Firstly, a confession. I sometimes get so overwhelmed by what is going on and what I am doing, that I forget what day it is. Yesterday I thought it was the 4th of July. When it comes to math, I am a total basket case. Don’t get me started on the subject of bookkeeping.
But numbers and dates are important and I spend a huge amount of time thinking about dates as they relate to change.
Specifically, I have a theory about change within skateboarding and I call it the 7+4 theory. Here’s how it works
There are certain catalysts (somebody or something that makes a change happen or brings about an event) that have taken place within skateboarding that are so enormous that they stand as a marker. If we start in 1974 (the year that urethane wheels really started to hit) and add 4/7 years, an interesting pattern emerges.
Here goes
1974 – Urethane wheels hit
1978 - skateboarding is HUGE
1981 – Thrasher hits (74 + 7 = 81) (skateboarding in a slump)
1985 – skateboarding is HUGE again
1988 – World Industries is started – Rocco is the joke of the industry
1992 – the entire skate industry is shaken…world industries is the #1 company!
1995 – X Games hit (skateboarding in a slump)
1999 - skateboarding HUGE again
2002 – the film Dogtown and Z Boys is released to wide acclaim
2006 – vert and Longboarding grow – older skaters return – a lot of changes occur but they are not formally documented in the skate media
Now if you take 2002 and add 7 years, the next catalyst should hit in 2009. Except that it came 6 months yearly. Hey, I told you I wasn’t great with numbers.
Yep, that Billabong acquisition of Sector 9 is a key turning point. The following comes from the skull and bones forum from a gentleman who goes by the name Buck Toff:
“I think this corporate move is important, not for the companies involved, or even so much for longboarding specifically. What it represents is that the skateboard industry dynasty built almost entirely on street trick skating for the past 16 or 17 years is finally crumbling.”
That’ a sweeping statement, but I believe it is true. This deal represents vastly different things to those who work in the skate industry.
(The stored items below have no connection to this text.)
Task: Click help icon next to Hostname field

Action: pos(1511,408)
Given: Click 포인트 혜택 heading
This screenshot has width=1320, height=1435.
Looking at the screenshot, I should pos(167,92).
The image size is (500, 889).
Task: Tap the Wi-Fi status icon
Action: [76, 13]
If you work at a skate company where the focus has been street skateboarding, this deal might freak you out somewhat. Billabong has huge marketing resources and they will no doubt be able increase the awareness of Sector 9 longboards. Significantly increase. Let me step back for a moment and say something blunt to these street companies. For years I heard “there was no market” and “these things aren’t skateboards.” I kept telling folks “if there is no market, why is Sector 9 selling so many?” The other thing I found (and continue to find) is that as soon as I let fellow skaters try my longboards, they are hooked. They want to know where to buy one. For something that many in the skate industry ignored and even mocked, it’s great to finally feel some validation. No one is laughing now. Well, that’s not exactly true. There are still some folks that think this is all one giant kooky deal. You know what? I don’t flipping care and neither do the millions of people who enjoy skateboarding (in all its facets).
Will Mystery or Toy Machine start making Longboards? Hard to tell. The fact is that most street skateboarding companies have a distinct reputation as being street companies. Sure, they can make completes (like World Industries does with Speed Demons) but the fact is that if they want to play in this world of Longboarding, they must be careful not to jeopardize their brand name. Chances are you will see shortboard companies try and emulate what Sector 9 has done, but I sense it won’t amount to much. There are three other paths:
- A company like Mystery (Black Box distribution) starts up an entirely new company devoted to Longboarding. That requires a great deal of money and effort. Resources at many short board companies are tight right now and the payoff may or may not come.
- A street company BUYS a Longboarding company outright. This is not a bad idea and it could work. But then again, if you are emerging Longboard brand, why sell out now when the market is just getting heated up?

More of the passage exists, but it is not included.